Fazıl Say'ın "Çekip gidebilirim" sözlerinin devamını bekledik. Madem yol açıldı, birileri çıkar, "Ben de gidebilirim" diyebilirdi. Ama yok olmadı... Bizim ünlülerin dünyasına baktım. Bir tek Hüsnü Şenlendirici var, "Yeter artık. Çok üzerime geliyorsunuz. Çekip gideceğim bu ülkeden" diyen... Onun da derdi ülkeyle değil, Deniz Seki'den dolayı magazin medyasıyla tabii. Yoksa niye gitsin ki? Bir de tersi var.

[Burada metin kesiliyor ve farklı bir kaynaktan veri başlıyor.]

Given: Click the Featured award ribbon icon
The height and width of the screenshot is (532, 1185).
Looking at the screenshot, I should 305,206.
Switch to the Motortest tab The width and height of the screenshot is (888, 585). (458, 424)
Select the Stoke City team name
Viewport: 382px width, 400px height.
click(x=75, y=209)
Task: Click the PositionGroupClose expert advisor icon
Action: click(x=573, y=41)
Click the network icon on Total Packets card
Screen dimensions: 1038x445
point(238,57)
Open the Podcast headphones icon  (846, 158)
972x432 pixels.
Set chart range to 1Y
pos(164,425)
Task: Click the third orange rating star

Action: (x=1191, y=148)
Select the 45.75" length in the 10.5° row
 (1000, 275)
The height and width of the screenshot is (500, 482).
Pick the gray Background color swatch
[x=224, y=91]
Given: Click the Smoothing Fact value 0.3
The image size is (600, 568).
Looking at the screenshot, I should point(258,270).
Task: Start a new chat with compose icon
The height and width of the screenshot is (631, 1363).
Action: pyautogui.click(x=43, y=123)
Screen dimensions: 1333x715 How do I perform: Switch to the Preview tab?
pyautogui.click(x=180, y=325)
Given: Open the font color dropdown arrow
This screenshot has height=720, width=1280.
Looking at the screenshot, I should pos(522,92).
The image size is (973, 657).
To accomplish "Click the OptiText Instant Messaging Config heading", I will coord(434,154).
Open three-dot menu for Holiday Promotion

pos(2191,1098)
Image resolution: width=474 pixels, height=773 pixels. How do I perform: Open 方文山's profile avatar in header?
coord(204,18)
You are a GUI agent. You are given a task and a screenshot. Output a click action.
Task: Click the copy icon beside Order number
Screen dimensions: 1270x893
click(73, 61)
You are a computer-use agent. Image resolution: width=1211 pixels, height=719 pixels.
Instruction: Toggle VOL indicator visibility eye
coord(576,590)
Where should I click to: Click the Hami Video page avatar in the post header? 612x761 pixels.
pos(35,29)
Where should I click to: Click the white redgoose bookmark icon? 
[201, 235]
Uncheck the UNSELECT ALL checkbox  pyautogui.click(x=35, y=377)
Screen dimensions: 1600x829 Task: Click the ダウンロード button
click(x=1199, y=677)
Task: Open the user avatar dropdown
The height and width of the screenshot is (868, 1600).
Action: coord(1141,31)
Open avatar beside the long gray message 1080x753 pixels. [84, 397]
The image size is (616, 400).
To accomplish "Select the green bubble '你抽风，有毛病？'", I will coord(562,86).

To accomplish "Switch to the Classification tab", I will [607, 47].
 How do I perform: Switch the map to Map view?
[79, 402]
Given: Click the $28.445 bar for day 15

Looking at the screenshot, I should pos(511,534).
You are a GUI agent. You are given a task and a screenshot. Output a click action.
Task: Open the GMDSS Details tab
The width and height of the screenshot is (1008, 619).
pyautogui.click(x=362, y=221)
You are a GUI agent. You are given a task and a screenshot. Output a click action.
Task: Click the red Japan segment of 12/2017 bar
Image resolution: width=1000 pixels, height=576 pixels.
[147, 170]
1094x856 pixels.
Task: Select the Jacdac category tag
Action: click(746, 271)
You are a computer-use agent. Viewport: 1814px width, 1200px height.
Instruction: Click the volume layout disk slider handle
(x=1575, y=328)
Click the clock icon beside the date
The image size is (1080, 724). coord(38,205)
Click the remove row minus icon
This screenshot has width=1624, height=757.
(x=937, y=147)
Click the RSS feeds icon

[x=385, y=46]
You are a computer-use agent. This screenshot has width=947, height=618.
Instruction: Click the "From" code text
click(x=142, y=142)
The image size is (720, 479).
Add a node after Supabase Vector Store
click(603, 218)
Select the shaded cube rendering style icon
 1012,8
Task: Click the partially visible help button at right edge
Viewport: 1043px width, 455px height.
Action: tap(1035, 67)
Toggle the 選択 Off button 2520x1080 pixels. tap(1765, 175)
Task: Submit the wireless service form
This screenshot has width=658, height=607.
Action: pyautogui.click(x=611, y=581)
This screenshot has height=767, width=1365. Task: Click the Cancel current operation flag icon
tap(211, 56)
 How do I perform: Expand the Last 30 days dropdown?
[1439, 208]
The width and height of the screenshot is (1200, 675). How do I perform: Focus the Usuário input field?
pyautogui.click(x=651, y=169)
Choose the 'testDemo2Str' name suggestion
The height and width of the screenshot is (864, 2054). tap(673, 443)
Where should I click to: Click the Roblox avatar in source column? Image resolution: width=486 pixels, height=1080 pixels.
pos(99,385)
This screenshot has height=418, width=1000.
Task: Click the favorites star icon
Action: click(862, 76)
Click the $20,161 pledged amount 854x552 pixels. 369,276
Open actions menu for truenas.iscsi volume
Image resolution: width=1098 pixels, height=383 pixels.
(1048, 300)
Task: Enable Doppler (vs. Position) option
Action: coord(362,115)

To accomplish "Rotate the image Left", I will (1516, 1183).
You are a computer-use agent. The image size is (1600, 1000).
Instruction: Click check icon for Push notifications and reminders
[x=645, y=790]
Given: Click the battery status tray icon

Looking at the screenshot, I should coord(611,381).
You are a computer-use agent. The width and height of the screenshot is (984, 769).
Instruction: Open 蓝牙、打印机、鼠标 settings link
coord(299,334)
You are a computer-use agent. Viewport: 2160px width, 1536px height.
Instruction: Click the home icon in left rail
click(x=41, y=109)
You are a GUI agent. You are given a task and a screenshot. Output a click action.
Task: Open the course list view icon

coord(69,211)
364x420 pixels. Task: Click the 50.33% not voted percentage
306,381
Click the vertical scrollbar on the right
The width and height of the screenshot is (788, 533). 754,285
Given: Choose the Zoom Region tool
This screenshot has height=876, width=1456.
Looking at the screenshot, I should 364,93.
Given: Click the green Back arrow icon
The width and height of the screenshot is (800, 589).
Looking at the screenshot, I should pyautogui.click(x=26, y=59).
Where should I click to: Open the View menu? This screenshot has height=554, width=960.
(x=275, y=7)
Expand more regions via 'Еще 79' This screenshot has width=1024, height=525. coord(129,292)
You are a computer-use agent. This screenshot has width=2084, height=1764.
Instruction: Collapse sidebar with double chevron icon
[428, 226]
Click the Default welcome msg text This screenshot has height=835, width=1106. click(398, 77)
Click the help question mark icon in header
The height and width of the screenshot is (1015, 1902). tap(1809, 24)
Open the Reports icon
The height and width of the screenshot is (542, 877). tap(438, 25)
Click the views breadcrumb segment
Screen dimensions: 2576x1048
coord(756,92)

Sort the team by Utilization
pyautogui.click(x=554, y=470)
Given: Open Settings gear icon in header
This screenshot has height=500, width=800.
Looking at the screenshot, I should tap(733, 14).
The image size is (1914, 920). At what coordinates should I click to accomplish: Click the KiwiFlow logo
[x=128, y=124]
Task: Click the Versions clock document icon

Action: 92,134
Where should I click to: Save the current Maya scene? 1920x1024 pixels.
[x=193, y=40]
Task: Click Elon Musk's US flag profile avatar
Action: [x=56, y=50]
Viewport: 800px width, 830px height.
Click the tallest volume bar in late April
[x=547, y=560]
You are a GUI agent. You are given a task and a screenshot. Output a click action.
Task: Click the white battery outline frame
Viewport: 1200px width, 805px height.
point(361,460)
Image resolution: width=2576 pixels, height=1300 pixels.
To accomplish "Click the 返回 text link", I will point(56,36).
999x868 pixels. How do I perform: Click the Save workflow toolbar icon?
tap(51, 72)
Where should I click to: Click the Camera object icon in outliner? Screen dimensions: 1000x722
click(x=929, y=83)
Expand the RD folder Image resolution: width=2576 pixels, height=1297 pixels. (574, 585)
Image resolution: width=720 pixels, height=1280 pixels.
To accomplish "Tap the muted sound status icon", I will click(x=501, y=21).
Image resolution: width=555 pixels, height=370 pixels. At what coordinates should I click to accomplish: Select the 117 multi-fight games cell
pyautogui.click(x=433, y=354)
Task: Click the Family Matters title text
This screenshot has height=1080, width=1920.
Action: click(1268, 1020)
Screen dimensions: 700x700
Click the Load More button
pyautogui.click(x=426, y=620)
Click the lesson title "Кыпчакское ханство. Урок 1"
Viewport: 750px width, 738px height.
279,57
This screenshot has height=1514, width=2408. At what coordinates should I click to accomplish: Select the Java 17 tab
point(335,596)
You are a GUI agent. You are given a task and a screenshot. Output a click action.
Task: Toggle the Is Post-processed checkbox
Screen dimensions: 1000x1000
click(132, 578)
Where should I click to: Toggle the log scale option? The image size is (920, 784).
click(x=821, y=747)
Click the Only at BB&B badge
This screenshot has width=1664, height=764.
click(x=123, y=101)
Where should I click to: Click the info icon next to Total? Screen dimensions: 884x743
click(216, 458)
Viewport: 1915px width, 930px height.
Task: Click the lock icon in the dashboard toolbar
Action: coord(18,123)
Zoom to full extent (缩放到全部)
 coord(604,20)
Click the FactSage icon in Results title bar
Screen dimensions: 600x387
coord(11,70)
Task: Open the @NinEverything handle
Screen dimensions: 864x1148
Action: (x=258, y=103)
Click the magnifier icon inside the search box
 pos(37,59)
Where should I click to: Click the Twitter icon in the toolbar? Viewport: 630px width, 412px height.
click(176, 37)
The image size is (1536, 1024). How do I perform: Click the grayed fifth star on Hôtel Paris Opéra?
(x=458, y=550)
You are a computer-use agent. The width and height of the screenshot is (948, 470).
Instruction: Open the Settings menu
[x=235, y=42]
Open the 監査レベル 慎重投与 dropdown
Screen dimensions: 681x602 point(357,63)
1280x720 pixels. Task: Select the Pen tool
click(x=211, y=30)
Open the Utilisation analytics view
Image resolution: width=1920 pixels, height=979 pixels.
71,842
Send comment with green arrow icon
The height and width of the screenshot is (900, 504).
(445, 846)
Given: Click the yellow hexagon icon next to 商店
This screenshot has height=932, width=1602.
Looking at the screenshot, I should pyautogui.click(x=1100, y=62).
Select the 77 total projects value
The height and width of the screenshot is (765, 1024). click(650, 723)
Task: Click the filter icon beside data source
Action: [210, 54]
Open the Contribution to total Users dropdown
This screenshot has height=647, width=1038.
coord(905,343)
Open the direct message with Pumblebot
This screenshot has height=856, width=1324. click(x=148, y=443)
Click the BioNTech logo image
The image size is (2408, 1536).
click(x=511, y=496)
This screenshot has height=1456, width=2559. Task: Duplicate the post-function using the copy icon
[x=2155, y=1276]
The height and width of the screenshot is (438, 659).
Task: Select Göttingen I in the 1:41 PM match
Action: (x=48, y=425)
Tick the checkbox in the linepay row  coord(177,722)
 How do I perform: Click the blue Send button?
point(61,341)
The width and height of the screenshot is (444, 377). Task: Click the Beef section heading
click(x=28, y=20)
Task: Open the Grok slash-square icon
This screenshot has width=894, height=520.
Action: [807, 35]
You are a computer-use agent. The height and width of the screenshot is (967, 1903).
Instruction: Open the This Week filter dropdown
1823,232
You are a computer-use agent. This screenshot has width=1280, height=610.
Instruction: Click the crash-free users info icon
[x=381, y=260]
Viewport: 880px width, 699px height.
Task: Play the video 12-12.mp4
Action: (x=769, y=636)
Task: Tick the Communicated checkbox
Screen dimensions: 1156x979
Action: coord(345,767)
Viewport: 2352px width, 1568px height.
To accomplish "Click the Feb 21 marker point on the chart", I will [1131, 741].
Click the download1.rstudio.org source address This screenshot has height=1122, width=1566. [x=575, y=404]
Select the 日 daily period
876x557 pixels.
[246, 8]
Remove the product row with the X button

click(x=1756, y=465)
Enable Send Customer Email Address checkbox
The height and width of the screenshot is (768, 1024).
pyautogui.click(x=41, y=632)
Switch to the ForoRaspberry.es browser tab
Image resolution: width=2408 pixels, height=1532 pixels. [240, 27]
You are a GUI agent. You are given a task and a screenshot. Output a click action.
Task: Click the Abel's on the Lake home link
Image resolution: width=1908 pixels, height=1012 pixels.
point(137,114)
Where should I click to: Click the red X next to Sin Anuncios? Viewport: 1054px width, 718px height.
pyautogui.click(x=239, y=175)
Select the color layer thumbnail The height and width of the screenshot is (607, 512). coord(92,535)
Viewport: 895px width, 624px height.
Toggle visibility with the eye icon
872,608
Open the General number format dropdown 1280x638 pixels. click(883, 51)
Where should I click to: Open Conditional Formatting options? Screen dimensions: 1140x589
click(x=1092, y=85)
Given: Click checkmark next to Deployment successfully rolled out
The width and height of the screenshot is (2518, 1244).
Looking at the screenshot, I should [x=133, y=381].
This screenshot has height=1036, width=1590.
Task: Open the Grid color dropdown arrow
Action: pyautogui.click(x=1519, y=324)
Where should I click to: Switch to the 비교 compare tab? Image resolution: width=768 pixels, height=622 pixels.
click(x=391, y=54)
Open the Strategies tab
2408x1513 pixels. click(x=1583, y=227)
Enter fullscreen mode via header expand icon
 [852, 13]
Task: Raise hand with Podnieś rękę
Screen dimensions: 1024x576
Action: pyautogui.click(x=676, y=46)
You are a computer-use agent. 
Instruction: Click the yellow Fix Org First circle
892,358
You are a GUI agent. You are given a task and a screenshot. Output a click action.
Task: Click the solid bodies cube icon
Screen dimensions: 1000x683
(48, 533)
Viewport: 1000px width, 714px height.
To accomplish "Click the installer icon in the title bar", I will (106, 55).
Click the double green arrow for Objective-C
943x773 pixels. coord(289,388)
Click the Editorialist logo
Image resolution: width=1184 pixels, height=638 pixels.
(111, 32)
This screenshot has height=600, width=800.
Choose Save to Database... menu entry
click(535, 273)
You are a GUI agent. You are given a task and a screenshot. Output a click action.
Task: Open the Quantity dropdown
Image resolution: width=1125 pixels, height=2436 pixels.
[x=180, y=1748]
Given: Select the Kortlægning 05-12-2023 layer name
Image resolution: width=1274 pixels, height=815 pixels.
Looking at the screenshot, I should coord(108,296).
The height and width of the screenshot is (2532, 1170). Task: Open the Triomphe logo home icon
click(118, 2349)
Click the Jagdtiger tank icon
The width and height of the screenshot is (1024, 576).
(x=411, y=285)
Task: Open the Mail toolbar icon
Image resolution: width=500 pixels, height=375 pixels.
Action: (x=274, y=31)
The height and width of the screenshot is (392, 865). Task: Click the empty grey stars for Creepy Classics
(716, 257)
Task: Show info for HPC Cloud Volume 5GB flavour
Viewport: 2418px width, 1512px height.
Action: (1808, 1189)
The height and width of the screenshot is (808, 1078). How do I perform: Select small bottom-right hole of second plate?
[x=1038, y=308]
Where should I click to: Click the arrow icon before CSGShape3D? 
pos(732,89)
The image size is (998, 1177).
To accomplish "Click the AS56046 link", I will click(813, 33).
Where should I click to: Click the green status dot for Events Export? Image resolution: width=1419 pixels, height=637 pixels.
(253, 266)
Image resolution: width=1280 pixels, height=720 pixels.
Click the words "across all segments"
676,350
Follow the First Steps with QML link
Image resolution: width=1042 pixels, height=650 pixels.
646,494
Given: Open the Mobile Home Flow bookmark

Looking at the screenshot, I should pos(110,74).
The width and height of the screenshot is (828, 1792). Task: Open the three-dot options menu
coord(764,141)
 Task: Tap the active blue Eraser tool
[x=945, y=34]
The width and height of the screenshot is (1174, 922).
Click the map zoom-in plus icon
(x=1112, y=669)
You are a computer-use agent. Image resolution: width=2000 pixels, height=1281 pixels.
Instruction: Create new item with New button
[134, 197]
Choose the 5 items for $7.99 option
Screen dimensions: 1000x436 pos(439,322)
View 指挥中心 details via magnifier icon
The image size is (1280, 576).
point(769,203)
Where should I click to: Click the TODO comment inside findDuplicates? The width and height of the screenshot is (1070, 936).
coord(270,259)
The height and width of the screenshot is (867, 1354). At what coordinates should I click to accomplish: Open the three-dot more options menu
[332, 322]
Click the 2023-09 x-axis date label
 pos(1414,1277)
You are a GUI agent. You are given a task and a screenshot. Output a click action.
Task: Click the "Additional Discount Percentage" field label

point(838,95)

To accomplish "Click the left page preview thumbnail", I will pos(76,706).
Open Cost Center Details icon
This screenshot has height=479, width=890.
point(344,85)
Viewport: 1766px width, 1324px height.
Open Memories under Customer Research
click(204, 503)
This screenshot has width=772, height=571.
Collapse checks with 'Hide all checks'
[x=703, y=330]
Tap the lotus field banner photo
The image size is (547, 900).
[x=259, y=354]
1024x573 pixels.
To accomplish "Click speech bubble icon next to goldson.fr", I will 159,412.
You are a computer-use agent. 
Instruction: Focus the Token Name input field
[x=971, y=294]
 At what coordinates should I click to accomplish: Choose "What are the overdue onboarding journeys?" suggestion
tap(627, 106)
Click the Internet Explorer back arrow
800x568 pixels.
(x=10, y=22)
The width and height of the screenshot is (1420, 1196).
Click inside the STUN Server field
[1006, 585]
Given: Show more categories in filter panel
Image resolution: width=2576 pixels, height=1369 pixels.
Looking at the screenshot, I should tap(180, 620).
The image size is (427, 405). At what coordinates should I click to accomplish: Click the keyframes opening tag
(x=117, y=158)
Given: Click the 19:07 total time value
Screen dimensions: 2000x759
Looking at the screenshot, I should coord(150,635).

Örneğin Tarkan, "Gelmem Türkiye'ye" demişti. 16 ay boyunca da gelmemişti, ta ki bedelli askerlik yasası çıkana kadar. Bütün çıkışlar bireysel yani. Geçenlerde yazmıştım; Fazıl Say'ın söyledikleriyle ilgili görüş almak istediğimiz 'sanatçılar' korkmuşlar, 'bana dokunmayan yılan bin yıl yaşasın' diyerek bir kenara çekilmişlerdi. Ama yüz yüze konuştuğunuzda durum hiç de öyle değil. Herkes çok şikayetçi, herkes çok bunalmış durumda. Anlaşılamamaktan, değer Ama kimse gitmeyi de göze alamıyor. Çünkü burada kazanılan şöhretlerin, burada yapılan reytinglerin dünyanın hiçbir yerinde geçerliliği yok. Oralarda hiçbir şey buradaki kadar kolay ve tesadüfi olmuyor. Çalışmak lazım, üretmek lazım... Dolayısıyla hiç kimsede de sıfırdan bir hayat için cesaret yok. Bizimkiler, sadece dil öğrenmek için Los Angeles'a ya da Londra'ya falan gidiyorlar... Bir de turistik gezilere... Bu arada gelen mesajlarda Fazıl Say'ı, müziğini, dünya çapındaki başarılarını gözardı edip; "Kim bu adam? Türkiye'nin en popüler bayanıyla birlikte olup, gereken ünü sağladı, şımardı" diyerek onu sadece Hande Ataizi beraberliğiyle değerlendirenler de var ki, anlamak mümkün değil. Demek ki adam ta en başından derdini anlatamamış.
Yayın tarihi: 21 Aralık 2007, Cuma
Web adresi: https://www.sabah.com.tr/2007/12/21/gny/baliksirti.html
Tüm hakları saklıdır.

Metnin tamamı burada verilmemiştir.